Assigning more than one variable to a function Bank_teller_Project

I just completed the bank_teller Project, I used the solution set whenever I got stuck. My main sticking point was step 6 or anything similar to it it reads:

6. Call deposit function and make a savings deposit

On the next line, call the make_deposit() function with these arguments; "savings" , 10 , checking_balance and savings_balance . Assign the function call to the matching checking_balance and savings_balance variables that are also being returned by the function. That is how the new balances are being updated.

An acceptable line of code or at least one that was in the solution was:
savings_balance, checking_balance = make_deposit(“savings”, 10, checking_balance, savings_balance)

Truth be told I don’t exactly understand what is actually happening when I assign two variables to a function when two of those variables are parameters in the function. Can someone who is familiar with the project explain why this line of code is necessary? Or better yet what am I asking the computer to do when I assign two var. to a function that uses those variables as parameters?

Thank you

–Meechy Beatz

It’s a bit of a confusing sentence but it seems like one way of trying to always keep values up to date.

The right hand side of any assignment will always be evaluated first so it doesn’t matter what happens to variables in this case. A simplified version of this would be something like-

my_money = 1
my_money = my_money + 1

The calculation of my_money + 1 is performed first and only once it has completed that new integer is then assigned to the name my_money. This is not different for a function, a = func(a). For example passing savings_balance to a function means that function is evaluated first. That function returns a value when it finishes execution. Reassigning that output to savings_balance is a way to update it.

I’m assuming your function is written to update a variable and return it? You must then reassign it or your updated value will be forgotten.

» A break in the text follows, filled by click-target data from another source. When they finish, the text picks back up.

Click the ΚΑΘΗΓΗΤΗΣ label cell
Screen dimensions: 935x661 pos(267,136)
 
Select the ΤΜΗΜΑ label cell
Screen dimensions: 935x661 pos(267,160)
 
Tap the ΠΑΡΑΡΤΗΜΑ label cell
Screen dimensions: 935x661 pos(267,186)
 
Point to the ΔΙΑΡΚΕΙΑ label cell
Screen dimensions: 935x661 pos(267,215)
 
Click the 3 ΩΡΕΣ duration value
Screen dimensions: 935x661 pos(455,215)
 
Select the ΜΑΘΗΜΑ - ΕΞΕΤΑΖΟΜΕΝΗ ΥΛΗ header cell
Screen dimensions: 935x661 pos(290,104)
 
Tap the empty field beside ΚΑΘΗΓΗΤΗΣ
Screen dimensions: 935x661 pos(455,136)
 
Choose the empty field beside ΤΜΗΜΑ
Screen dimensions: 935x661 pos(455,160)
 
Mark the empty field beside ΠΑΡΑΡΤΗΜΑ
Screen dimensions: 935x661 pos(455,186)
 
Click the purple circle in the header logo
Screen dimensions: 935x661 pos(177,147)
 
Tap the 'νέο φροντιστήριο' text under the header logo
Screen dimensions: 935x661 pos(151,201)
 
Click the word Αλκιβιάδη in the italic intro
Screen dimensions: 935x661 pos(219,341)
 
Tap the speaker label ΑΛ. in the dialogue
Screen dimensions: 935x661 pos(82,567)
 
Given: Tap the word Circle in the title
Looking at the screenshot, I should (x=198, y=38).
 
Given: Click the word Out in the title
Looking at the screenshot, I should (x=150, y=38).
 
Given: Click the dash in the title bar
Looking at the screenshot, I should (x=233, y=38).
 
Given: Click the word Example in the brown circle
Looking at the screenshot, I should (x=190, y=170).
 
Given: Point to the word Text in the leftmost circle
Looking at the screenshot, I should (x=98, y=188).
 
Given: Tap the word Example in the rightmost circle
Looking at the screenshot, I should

Here’s an example of why you would need to reassign (assuming your function is defined like this)-

def add_to_savings(amount_added, savings):
    savings += amount_added
    return savings


tom_savings = 100  # tom has 100 in savings
claire_savings = 200 # claire has 200 in savings
# we add to tom_savings and reassign it
tom_savings = add_to_savings(10, tom_savings)
# we add to claire_savings but don't reassign
add_to_savings(10, claire_savings)

print(tom_savings)
print(claire_savings)
Out: 110  # tom_savings has been added to
Out: 200  # claire_savings has not (not good!)

If that’s not how your function is set-up then you’d need to provide some more details. There’s nothing different in how this would work for two variables.

Projects are often a bit more advanced than lessons but it is important you understand any code you use within them. If you find yourself using solutions make sure you understand exactly why an answer would be used as gaps in your knowledge will only compound with further lessons. Don’t be afraid to redo lessons if necessary until you are sure you’ve grasped the concept.